▶ [Problem to work on] Repeat everything in the data exactly except images.
Segment Start: Extracted entries
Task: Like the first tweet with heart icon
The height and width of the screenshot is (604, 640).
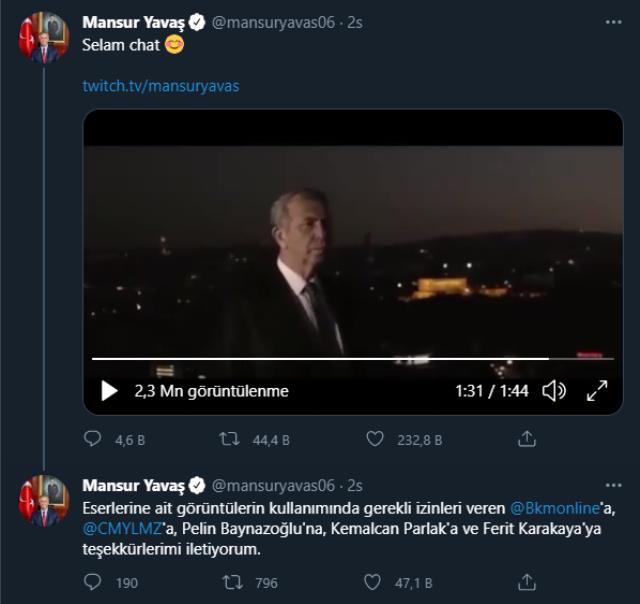Action: click(375, 439)
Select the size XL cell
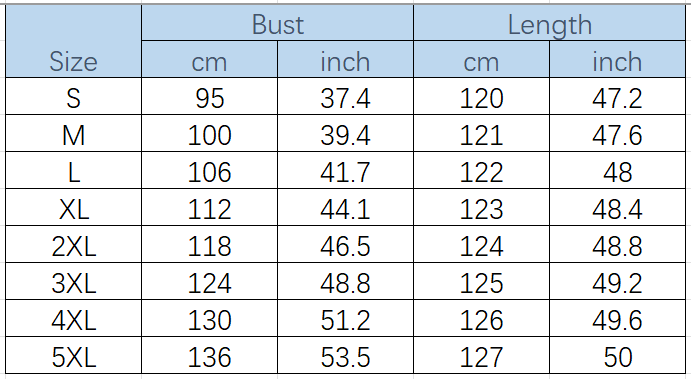The width and height of the screenshot is (691, 379). click(73, 208)
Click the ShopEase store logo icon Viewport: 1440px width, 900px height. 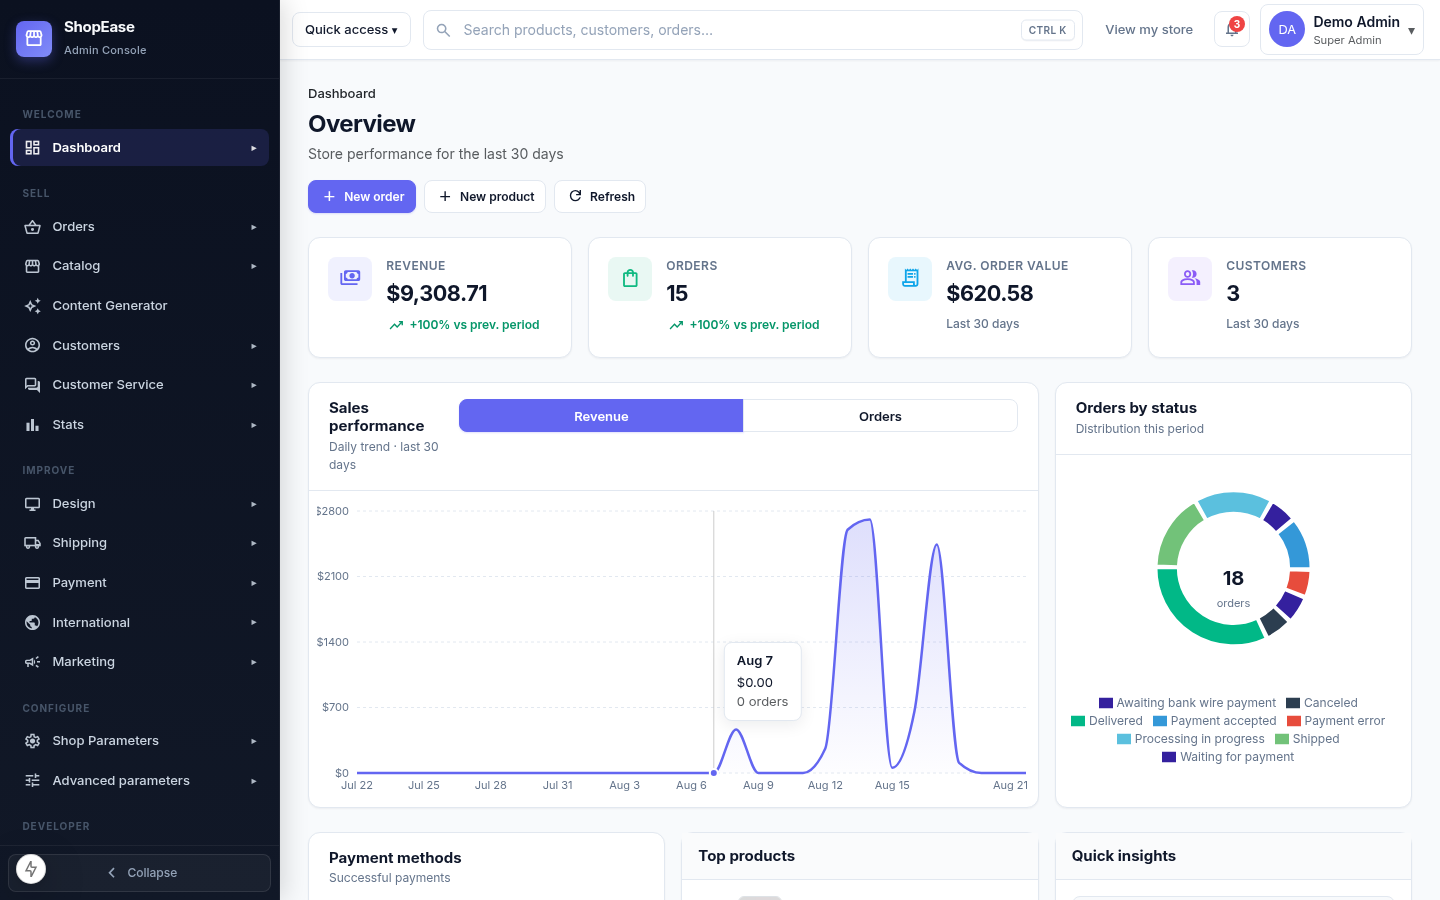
Segment End: Extracted entries
▶ [The completed task]
Task: Like the first tweet with heart icon
The height and width of the screenshot is (604, 640).
Action: click(375, 439)
Select the size XL cell
The width and height of the screenshot is (691, 379). click(73, 208)
Click the ShopEase store logo icon Viewport: 1440px width, 900px height. 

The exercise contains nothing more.